Back in the streets of Sair, a group of university students from Ramallah said they made the hour-and-a-half trip to the village to pay their respects. When asked about the possibility of an uprising, Mohammad Jaradat, a distant relative of Arafat Jaradat, said he believed that many are ready to confront Israel even while acknowledging that a broad swath of Palestinians are still queasy about an uprising. “But when you are pressured, you are ready to explode.”

Many see the unrest as an opportunity for Hamas to make political progress in the West Bank by filling a vacuum opened up by the chaos. Despite vocal encouragement from Hamas’ military wing, Hamas legislative leader Aziz Dweik sounded noncommittal.

“God only knows,” he said amid the demonstrators. “The Palestinian people know how to react to injustice.”

The situation in the West Bank has been made more volatile because economic hardship has prompted a spike in unemployment among young Palestinians, said political analyst Ghassan Khatib.

“We always warned that the economic deterioration will lead to unemployment and those who aren’t working will go out into the streets,” he said. “There are factions that will take advantage of this.”

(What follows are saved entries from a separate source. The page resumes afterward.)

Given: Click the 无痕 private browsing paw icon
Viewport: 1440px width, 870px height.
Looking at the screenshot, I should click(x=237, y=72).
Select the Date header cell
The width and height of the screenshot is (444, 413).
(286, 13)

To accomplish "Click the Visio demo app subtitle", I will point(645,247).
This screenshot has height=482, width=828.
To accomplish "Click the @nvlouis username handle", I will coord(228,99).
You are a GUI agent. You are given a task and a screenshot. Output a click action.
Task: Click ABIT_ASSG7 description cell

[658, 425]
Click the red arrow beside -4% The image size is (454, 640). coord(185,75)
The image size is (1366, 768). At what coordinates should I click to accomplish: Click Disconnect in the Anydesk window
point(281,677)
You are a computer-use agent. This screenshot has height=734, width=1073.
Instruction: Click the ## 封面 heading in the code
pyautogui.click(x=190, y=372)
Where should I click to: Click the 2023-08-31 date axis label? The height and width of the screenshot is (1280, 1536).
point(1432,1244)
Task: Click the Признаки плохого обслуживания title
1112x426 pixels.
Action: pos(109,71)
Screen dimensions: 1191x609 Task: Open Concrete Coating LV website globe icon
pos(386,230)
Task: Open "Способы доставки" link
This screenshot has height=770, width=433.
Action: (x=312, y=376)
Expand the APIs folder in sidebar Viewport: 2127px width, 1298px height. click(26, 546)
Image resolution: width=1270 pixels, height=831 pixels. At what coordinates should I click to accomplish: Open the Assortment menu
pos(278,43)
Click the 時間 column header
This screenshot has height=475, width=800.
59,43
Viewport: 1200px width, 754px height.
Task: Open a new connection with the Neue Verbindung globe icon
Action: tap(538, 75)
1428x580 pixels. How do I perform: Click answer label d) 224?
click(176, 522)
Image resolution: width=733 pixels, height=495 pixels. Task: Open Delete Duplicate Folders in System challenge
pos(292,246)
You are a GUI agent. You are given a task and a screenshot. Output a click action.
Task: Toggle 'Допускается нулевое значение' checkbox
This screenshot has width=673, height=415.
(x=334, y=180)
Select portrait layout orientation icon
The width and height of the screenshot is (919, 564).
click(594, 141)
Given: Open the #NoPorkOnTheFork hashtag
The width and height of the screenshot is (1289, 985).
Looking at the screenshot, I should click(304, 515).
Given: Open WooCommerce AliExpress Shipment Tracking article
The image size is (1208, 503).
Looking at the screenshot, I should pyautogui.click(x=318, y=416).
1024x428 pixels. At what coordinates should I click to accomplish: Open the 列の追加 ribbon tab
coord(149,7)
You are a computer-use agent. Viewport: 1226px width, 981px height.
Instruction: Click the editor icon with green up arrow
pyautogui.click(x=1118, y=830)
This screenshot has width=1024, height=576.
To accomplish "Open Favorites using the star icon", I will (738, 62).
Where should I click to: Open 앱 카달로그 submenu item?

That said, the unrest has still not escalated to an all-out intifada. Though the instability is the worst in years, Monday’s clashes were seen in Israel as relatively limited, with only several hundred participants and a handful of injured.

“I think that the memories of the second intifada are still fresh and nobody has an appetite to return to this chaos and suffering,” said Brom. “That is the reason why you see that the number of participants [in the demonstrations] is quiet small. Because of this, the PA can control what is going on.”

At the same time, Brom said the situation in the West Bank is a “pressure cooker.” If a Palestinian prisoner on a hunger strike were to die, it could spark wider confrontations, analysts say.

“There is no intifada, but the situation could deteriorate,” said Fares, “because if one of the prisoners dies, who will stand against the people?”